The point of this post: You need both innovation and preservation.
People who know me as a member of the OPS innovation community may be surprised by how much I love really old things. The languages I studied at university weren’t computer languages. They were Old and Middle English so that I could read Beowulf and Chaucer in the original. In fact, I took all of the pre-1500 literature courses that the English department offered – which included a number of other medieval works in translation. My library at home has a healthy amount of classical literature in translation, going as far back as the Epic of Gilgamesh. In my coat pocket sits volume 2 of Seneca’s Moral Essays, which I am currently reading.
It’s not just in literature where I like old things. I’ve also got quite a collection of reproductions of medieval illuminated manuscripts, from the beautiful uncial calligraphy and intricate knotwork of the Book of Kells, through the stately gothic and gorgeous illuminations of 12th century psalteries and later books of hours to the intricate white vine work of the Italian Renaissance. I also collect medieval cookbooks – and cook from them.
It’s also not just in books that I like old things. I spend just as much time (or more) watching old TV shows like M*A*S*H, Welcome Back Kotter, The Dick Van Dyke Show, the George Burns and Gracie Allen Show, and 1970s SNL as I do watching more current fare. And it is a very rare song on my iPod rotation that is in any way current.
I think there are a few reasons why I like these relics of the past. They are a window into other cultures and I love exploring other cultures. They also provide a deeper understanding of my own culture, which in many ways grew out of these. And there is a certain sense that the passage of time has acted as quality control. Only the best have survived.
What does all of this have to do with innovation in the public service?

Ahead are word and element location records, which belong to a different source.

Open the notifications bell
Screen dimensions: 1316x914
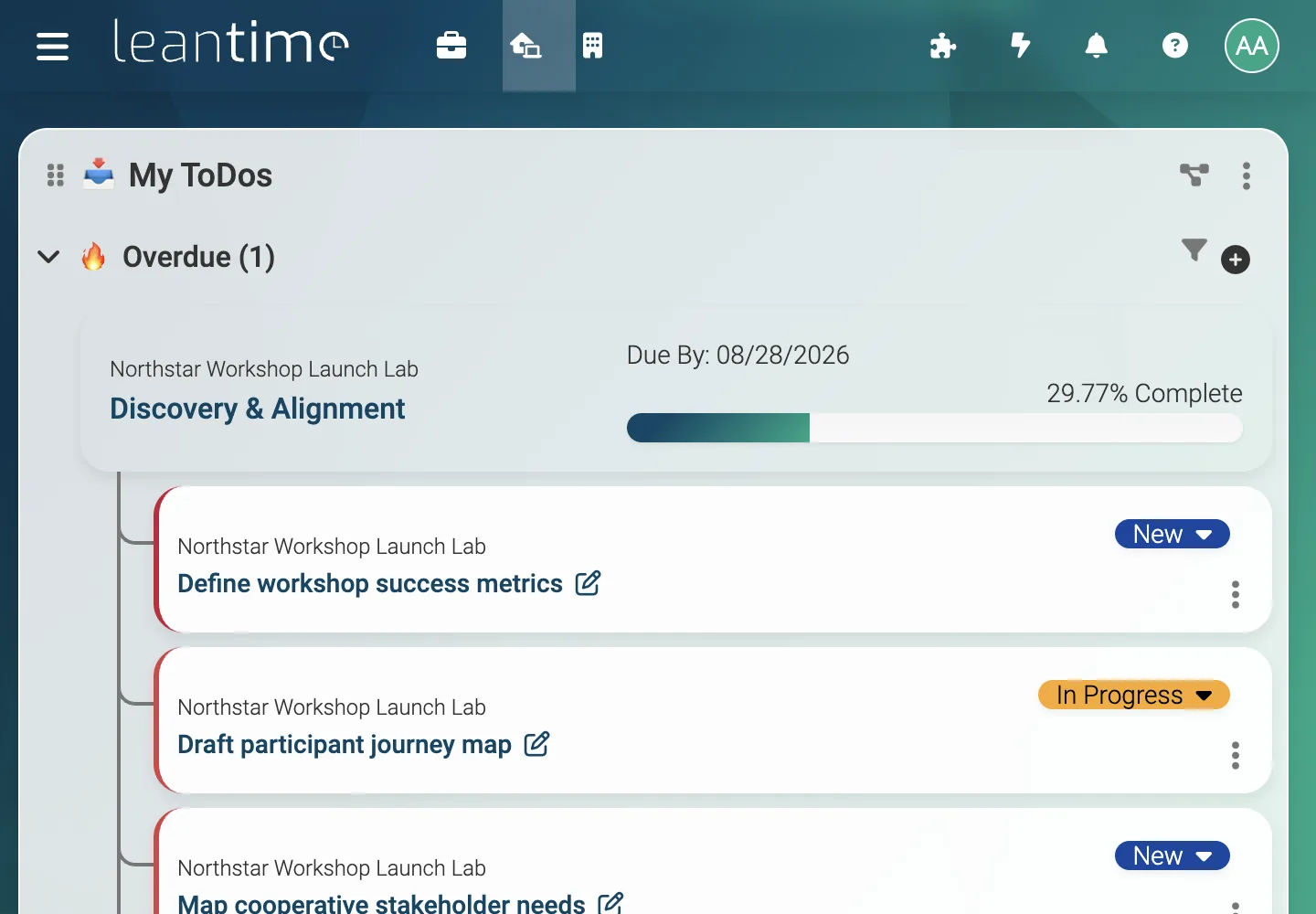(1096, 46)
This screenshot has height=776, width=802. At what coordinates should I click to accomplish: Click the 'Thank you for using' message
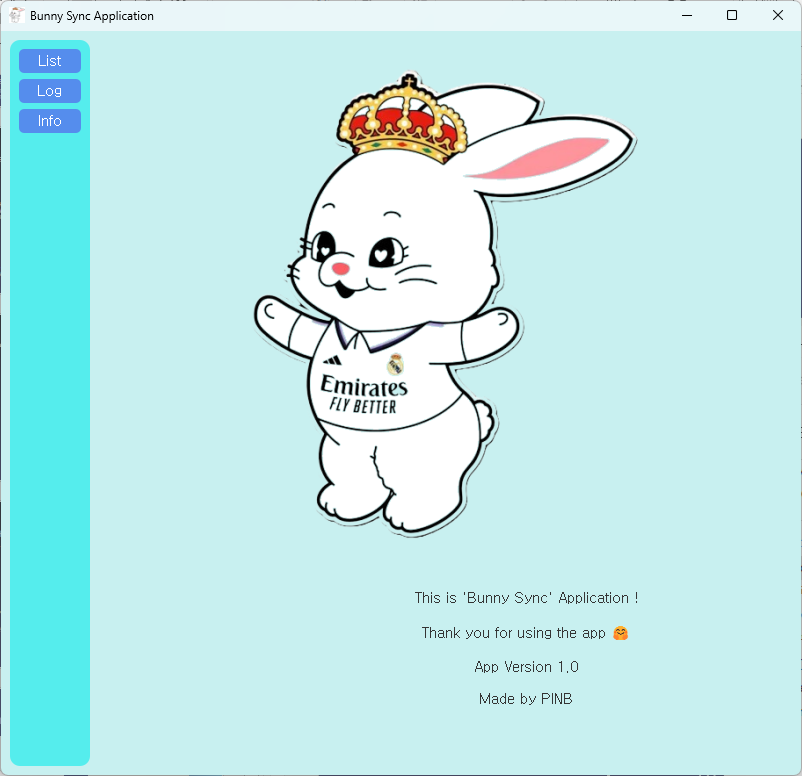click(514, 633)
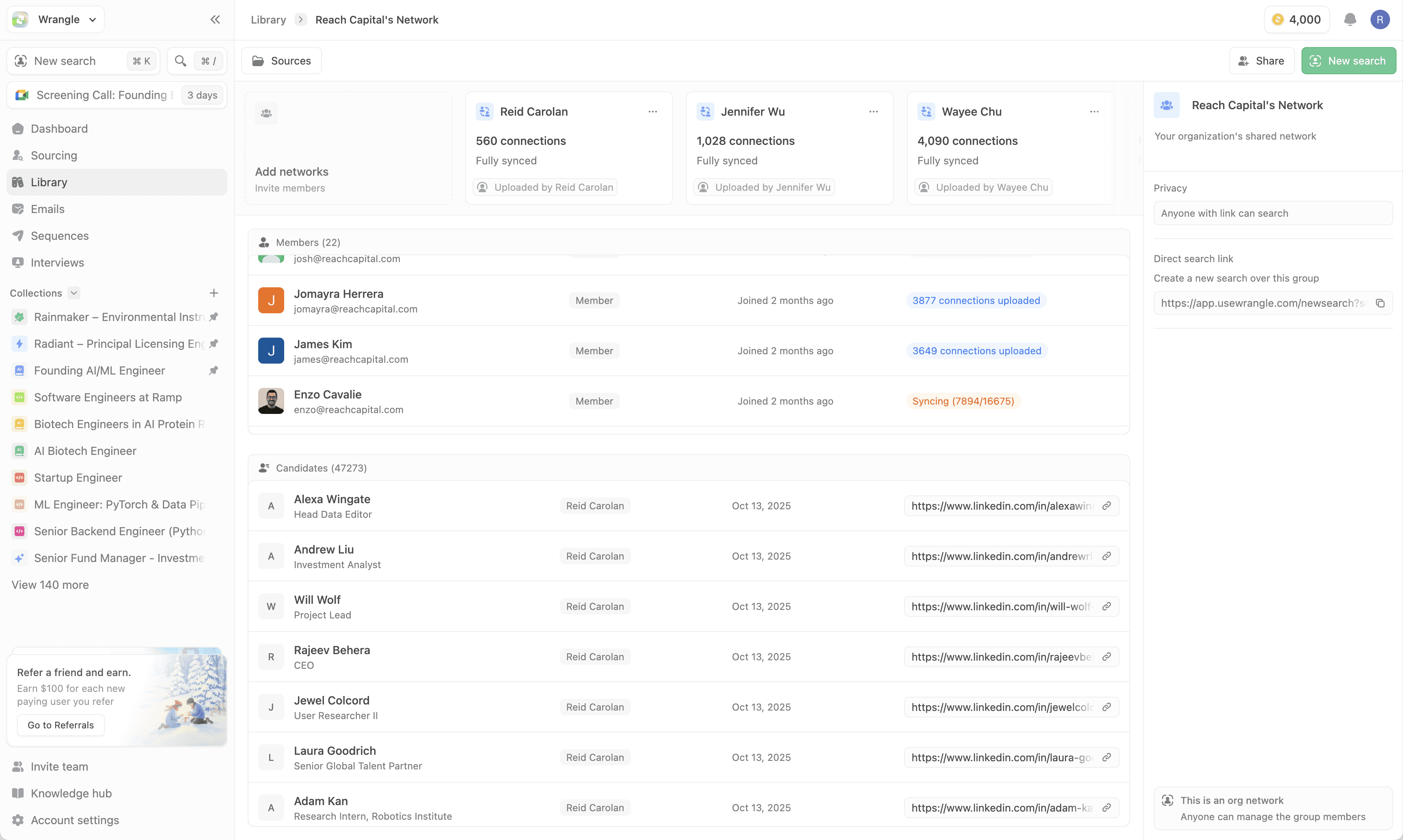Viewport: 1403px width, 840px height.
Task: Open the notifications bell
Action: (1350, 20)
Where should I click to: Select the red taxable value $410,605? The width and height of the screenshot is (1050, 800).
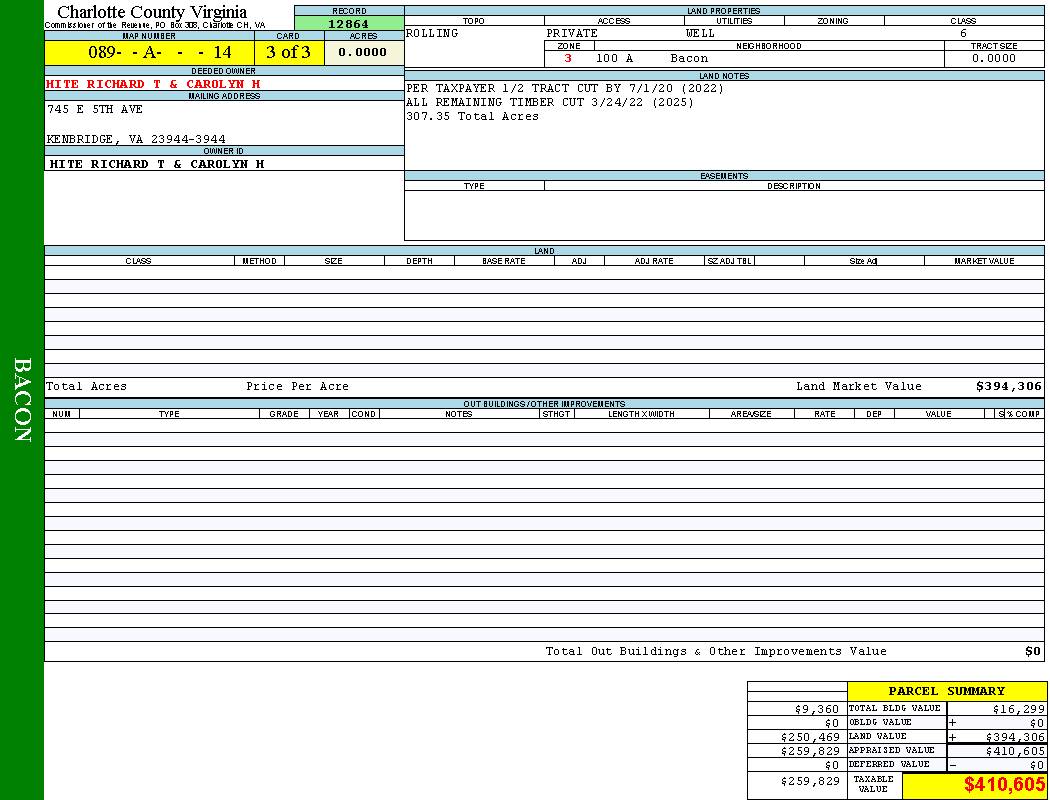point(1004,785)
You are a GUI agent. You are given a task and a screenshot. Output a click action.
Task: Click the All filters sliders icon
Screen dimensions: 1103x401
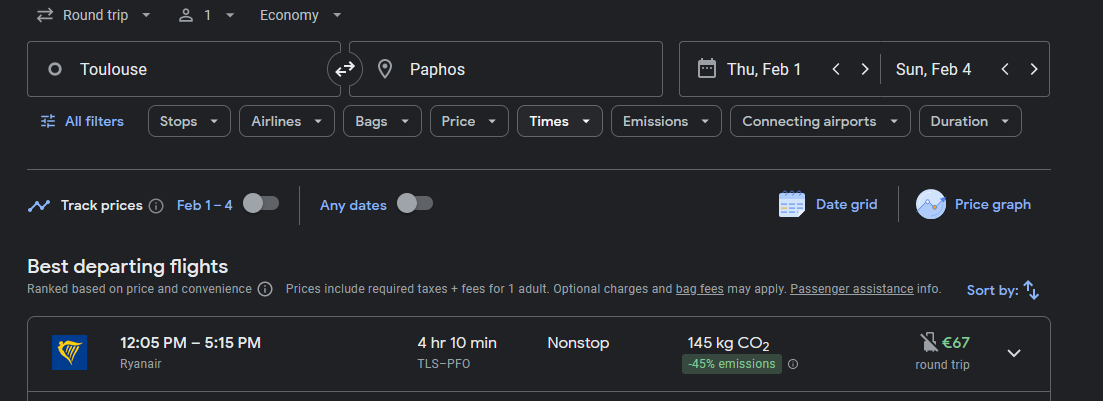(x=48, y=121)
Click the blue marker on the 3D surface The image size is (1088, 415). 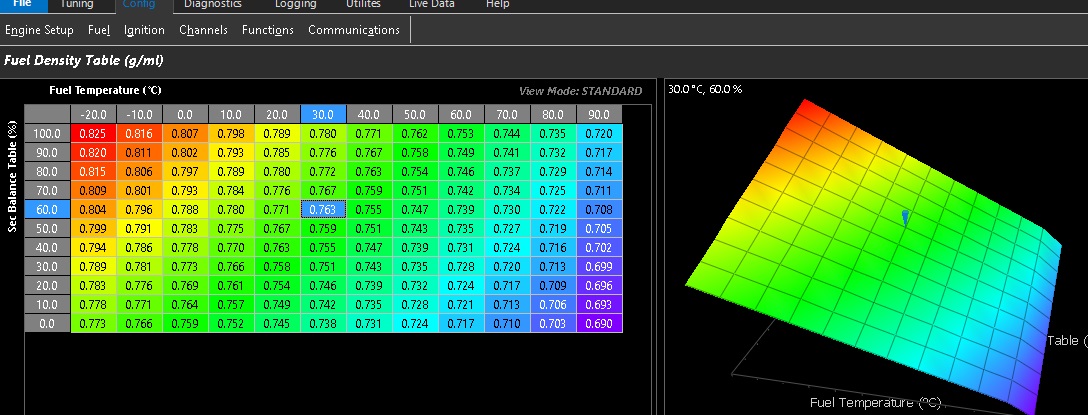(x=905, y=217)
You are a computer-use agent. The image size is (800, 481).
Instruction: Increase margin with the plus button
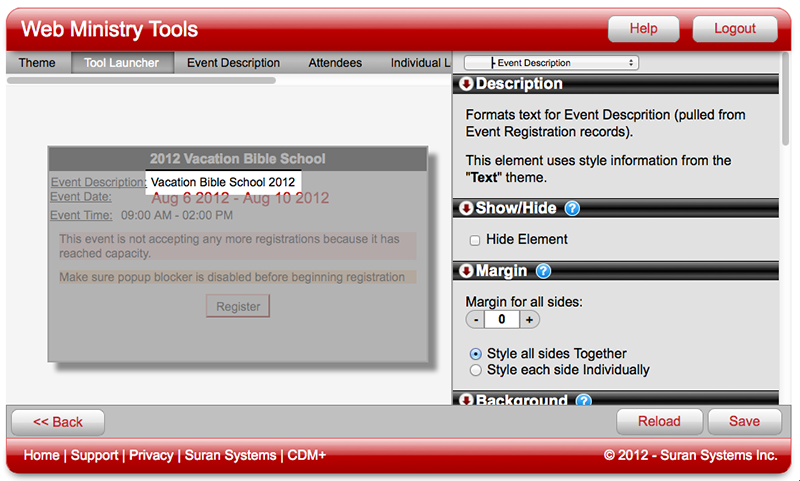point(529,320)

I think there is a risk that we innovators can be seen as sort of “anti-Luddite”. While Luddites indiscriminately smashed the new, I think that there is a fear that we are indiscriminately going after the old. The old is comfortable. The value is seen as proven. While there may be risks and problems, they are known risks and problems. The new is sexy, but it may be shallow and ephemeral.
I was thinking about this in a discussion with our former deputy minister, Ron McKerlie, at one of the Values-based Culture sessions in MGS. It’s a substantial initiative to significantly change MGS culture over a few years – reducing things like bureaucracy, silo mentality and hierarchy and increasing things like open communication, information sharing and balance. I remarked that this wasn’t the first time that the OPS had attempted this kind of shift in culture. If previous efforts hadn’t been successful, we should figure out why and avoid their pitfalls. He challenged me to do so.
My response ended up being that previous efforts to reduce bureaucracy, silos and hierarchy may have failed because they didn’t respect those “limiting” values enough. I know that sounds paradoxical. If you want to diminish them, it doesn’t seem to make sense to start by respecting them. But if you don’t acknowledge why people are holding on to them you’ll never get them to let go.
We need to acknowledge what good they are providing (along with their limits). We need to show that the value they provide will not be lost with the transition to the new. That the new culture (or process or technology) will provide those same benefits as much as or more so than the old, just in a different way. If we don’t really understand the existing, innovators can’t make that case. We have to show that we aren’t going to throw out the baby with the bathwater.
Only when we show that we really understand the value of what they are holding on to can we get people to loosen their grip and make the leap with us. And that starts with really loving the old.